VB: The day I landed in Rumbek, South Sudan, I felt sick from mastitis. I asked the Bishop if anybody needed mother’s milk and he brought me to the local orphanage. Sister Jacqueline of the Theresa Sisters of Charity introduced me to three malnourished newborns without mothers. One baby girl and two twin boys. I sat there and nursed them for the rest of my stay and never got the babies out of my mind again. I tried to adopt them but my husband was contrary to the concept of exporting people out of context. I sublimated my desire of being their mother by making a picture of it and related it to the environment I was in (a Catholic Mission) and the reference to Italian religious art. I tried three times to realize this image and finally in April when the babies were grown, I shot the final picture. Martin Margiela designed the burned dress and a photographer from New York took the picture in a facsimile studio in a camp while the SPLA (Sudanese Police Liberation Army) was banging at the door thinking that we were trading infants. A really difficult situation. Once the police opened the door and saw the children grabbing onto me — they let me go free. The image of the white Madonna nursing two black Jesus also represents the double face of the humanitarian effort, an effort that doesn’t come without a price for the ones that are helped.
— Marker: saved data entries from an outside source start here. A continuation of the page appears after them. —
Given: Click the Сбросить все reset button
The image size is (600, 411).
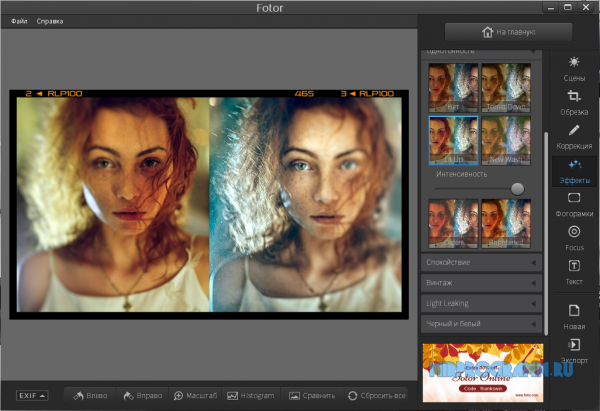Looking at the screenshot, I should point(376,396).
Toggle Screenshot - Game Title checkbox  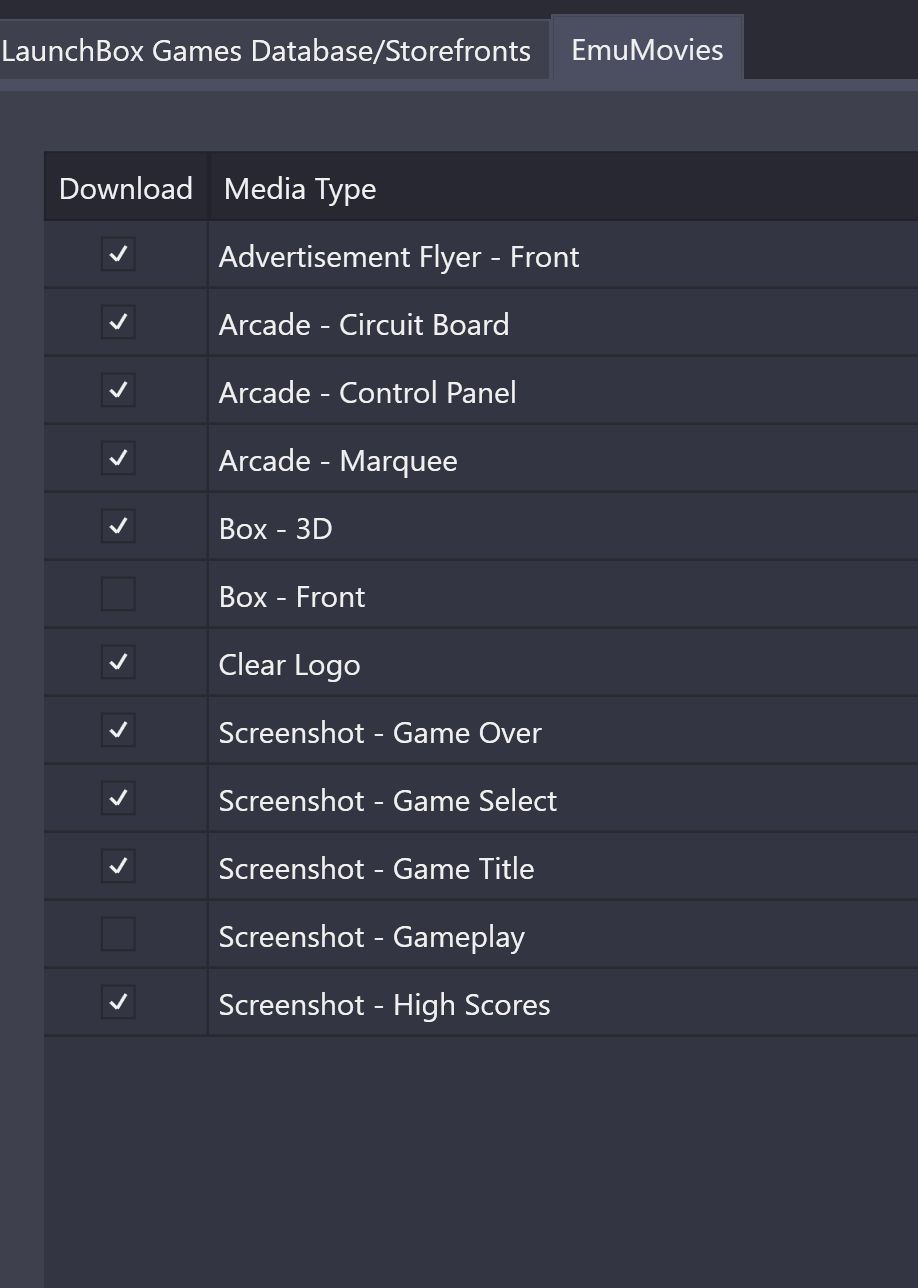pos(118,867)
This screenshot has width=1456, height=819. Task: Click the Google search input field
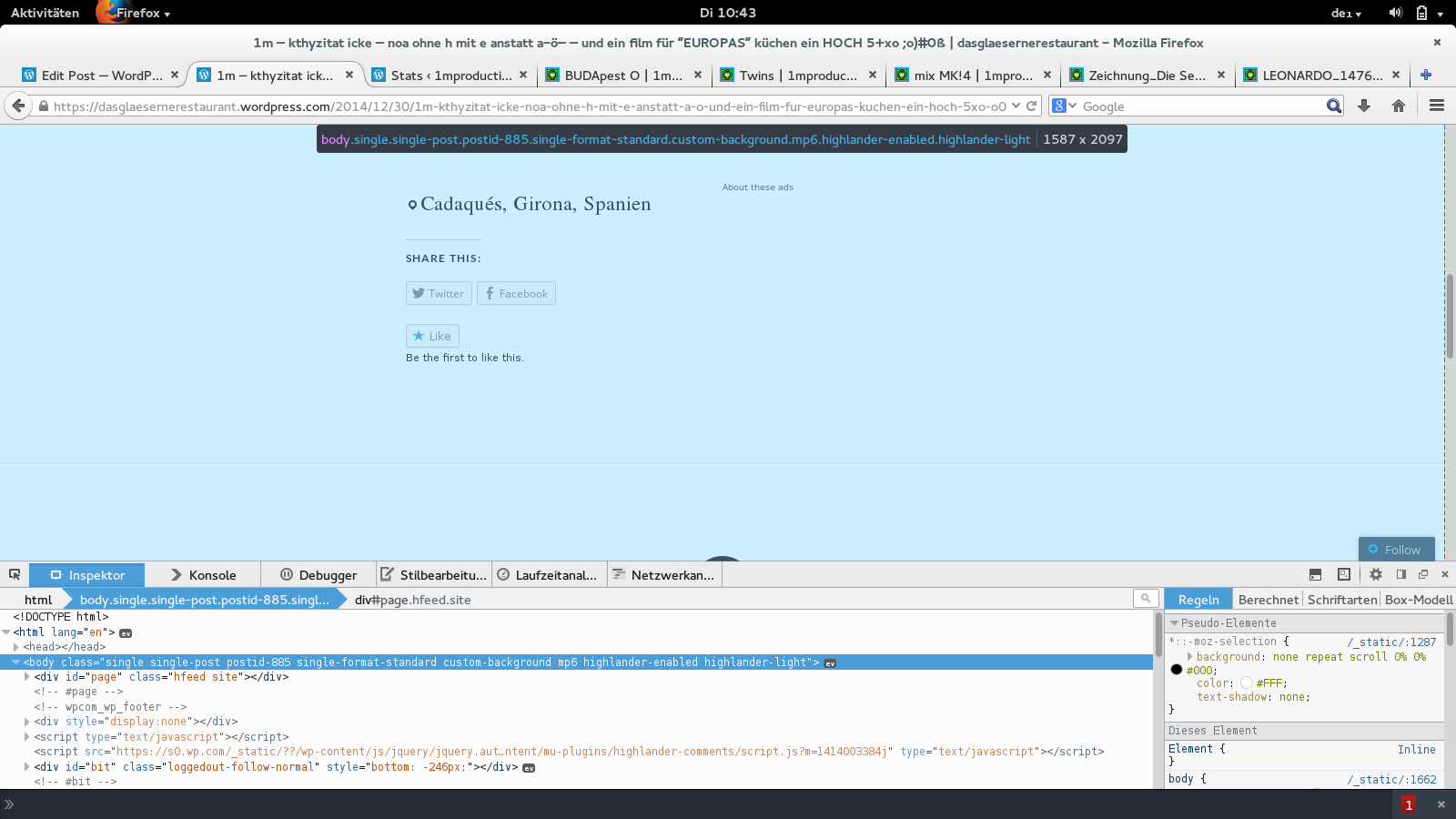1201,106
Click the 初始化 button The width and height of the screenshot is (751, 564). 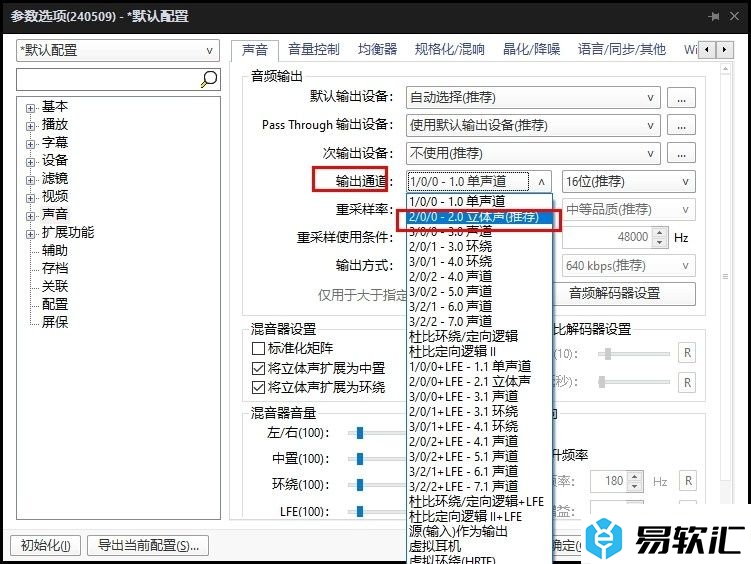coord(44,546)
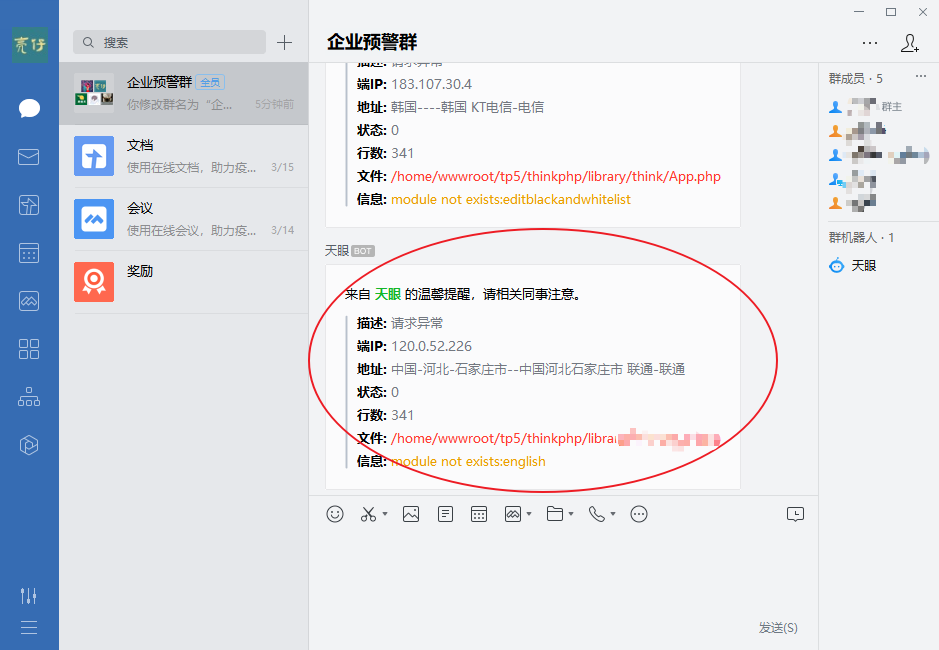Open the Contacts organization chart icon

click(x=29, y=397)
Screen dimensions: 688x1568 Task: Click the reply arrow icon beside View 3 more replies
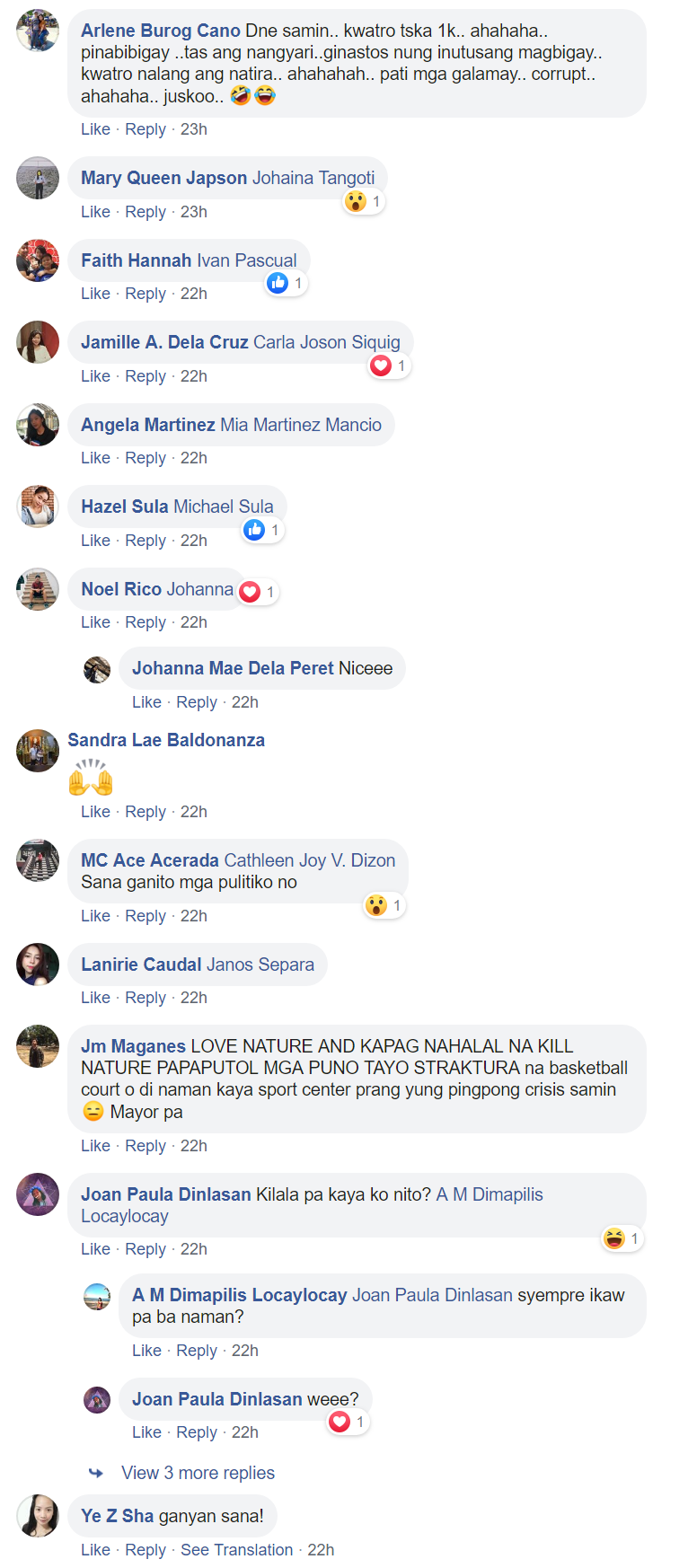tap(96, 1473)
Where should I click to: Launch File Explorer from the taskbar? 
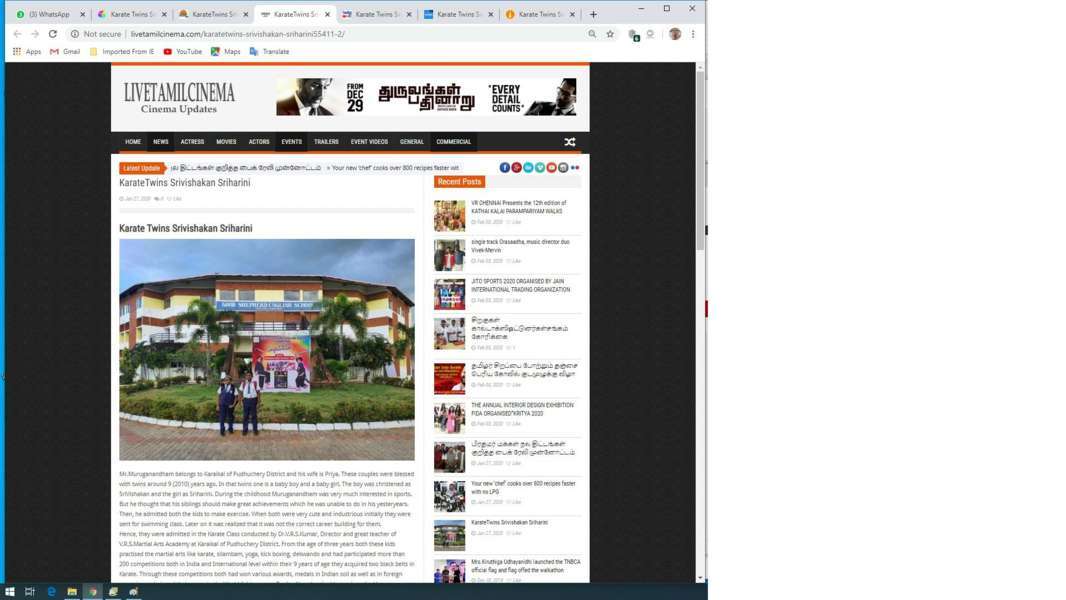click(72, 592)
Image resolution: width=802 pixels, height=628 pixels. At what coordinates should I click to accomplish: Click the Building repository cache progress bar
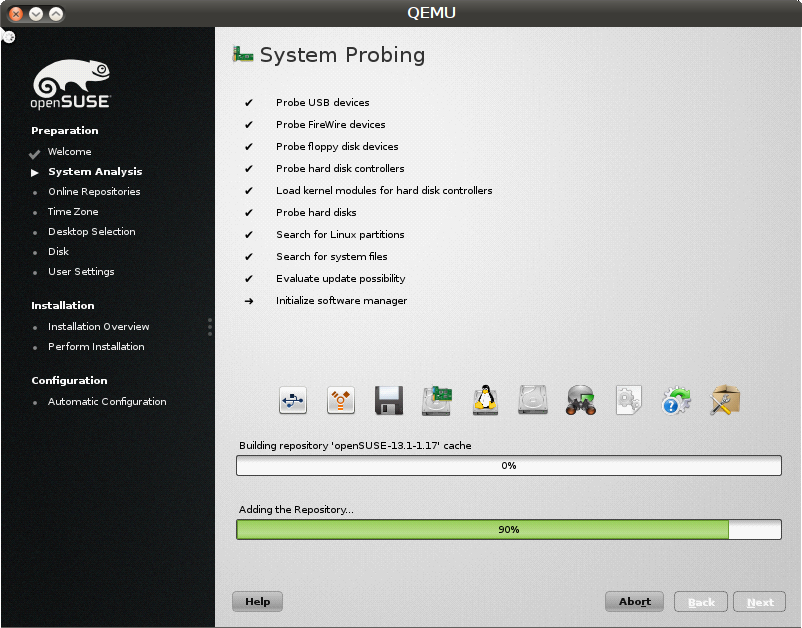click(508, 465)
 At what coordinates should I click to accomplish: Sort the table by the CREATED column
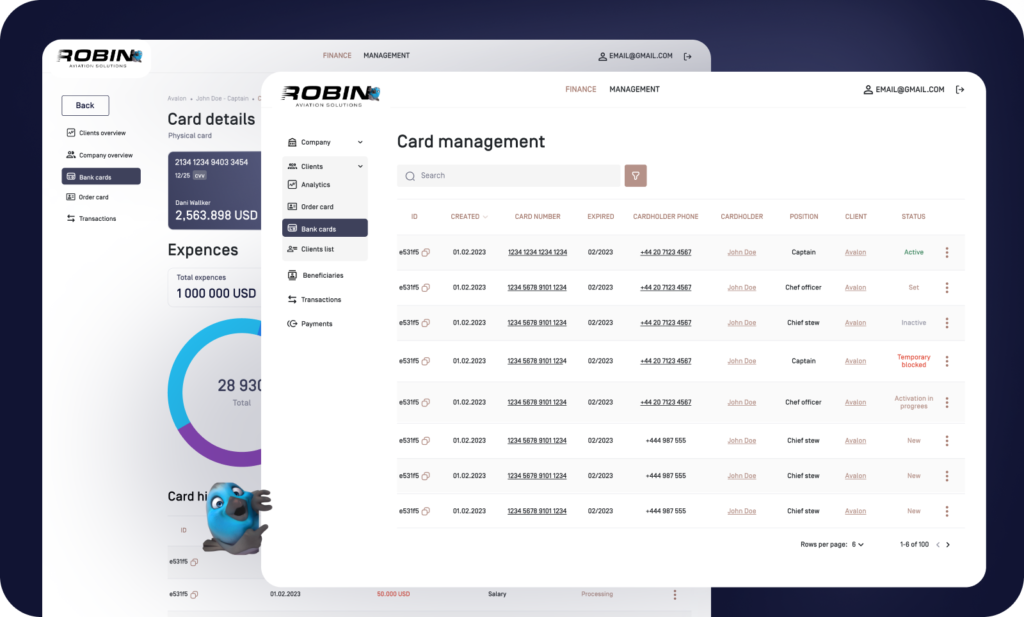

It also refers to classic paintings and mother’s love, but mainly it is a true story, a documentary and a symbol I created after my visit there.
NW: It seems to embody so many aspects of your work — at a manifest level the white Madonna/black Jesus invocation reminds me of Oliviero Toscani’s advertising and the ambiguous relationship between the Catholic Church and images of ethnicity, while at a deeper level it speaks to the spiritual bodily issues of the sacrament, your own ambivalence about ingestion, guilt and nourishment and perhaps the corruption of charity itself?
VB: Yes, an ambivalent image that should make everyone happy or everyone mad.
NW: What was the reaction of your Catholic hosts to your involvement in this manner?
VB: The hosts told me that I should not get too close to the people in order not to create vain illusions. I felt very guilty for not having been able to keep a distance from the people. I was drawn to them, physically. The host overall facilitated any operation and supported me immensely even when the local authorities tried to sabotage the entire scope of the trip out of a misunderstanding and had us all almost arrested. In a postwar non-government situation any strange act is considered a threat.
NW: What form do you think the project will have in the end and, if it does end up being a film, do you see it being driven by more traditionally understood narratives?
VB: Maybe not, but I should at least make it visually more traditionally understandable or iconic or beautiful. The video material I collected until now is not special. It falls into the cliché of African footage, it is ethnographic and I abhor this type of image. In this sense I love Herzog’s works and ideals.